Collected data:
>>

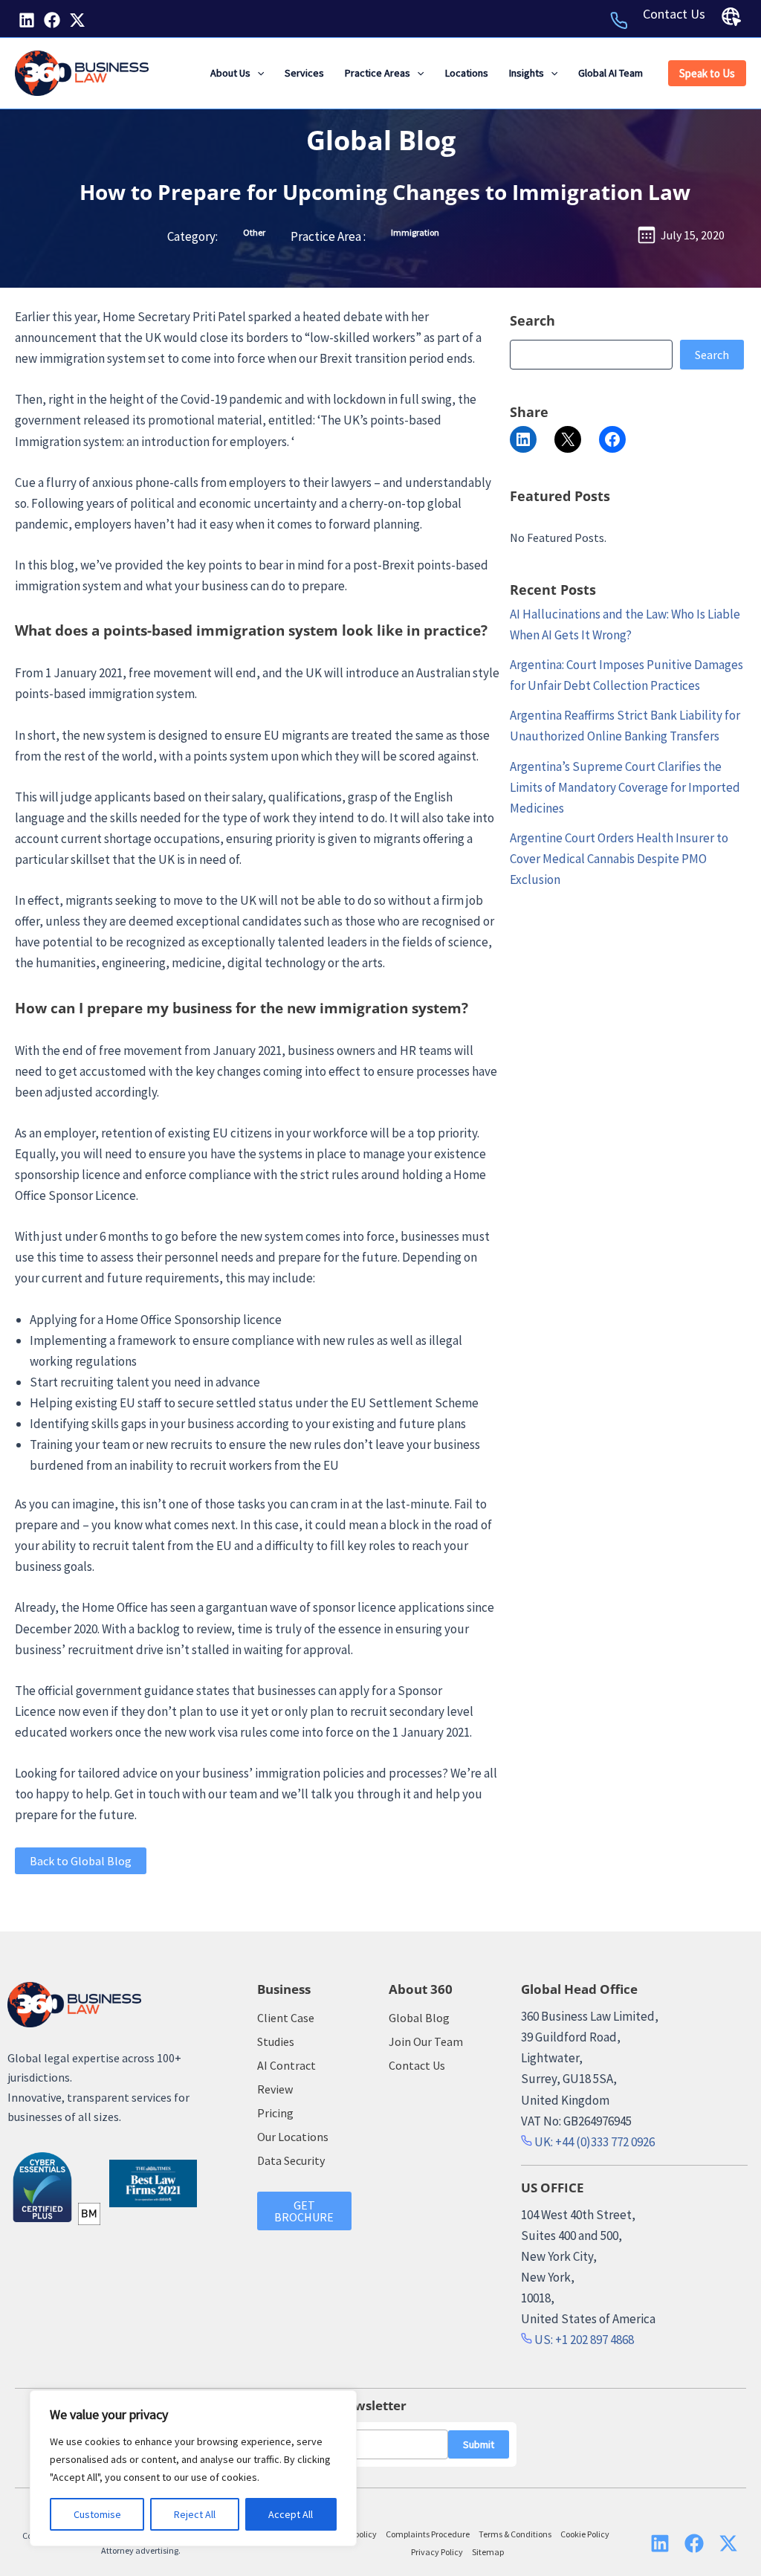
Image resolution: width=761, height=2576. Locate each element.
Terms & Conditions (515, 2534)
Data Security (291, 2160)
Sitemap (488, 2551)
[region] (193, 2468)
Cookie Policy (584, 2534)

<<

Return only those lines that run from the one containing "Terms & Conditions (515, 2534)" through the end of the entries, keeping each exactly as written.

Terms & Conditions (515, 2534)
Data Security (291, 2160)
Sitemap (488, 2551)
[region] (193, 2468)
Cookie Policy (584, 2534)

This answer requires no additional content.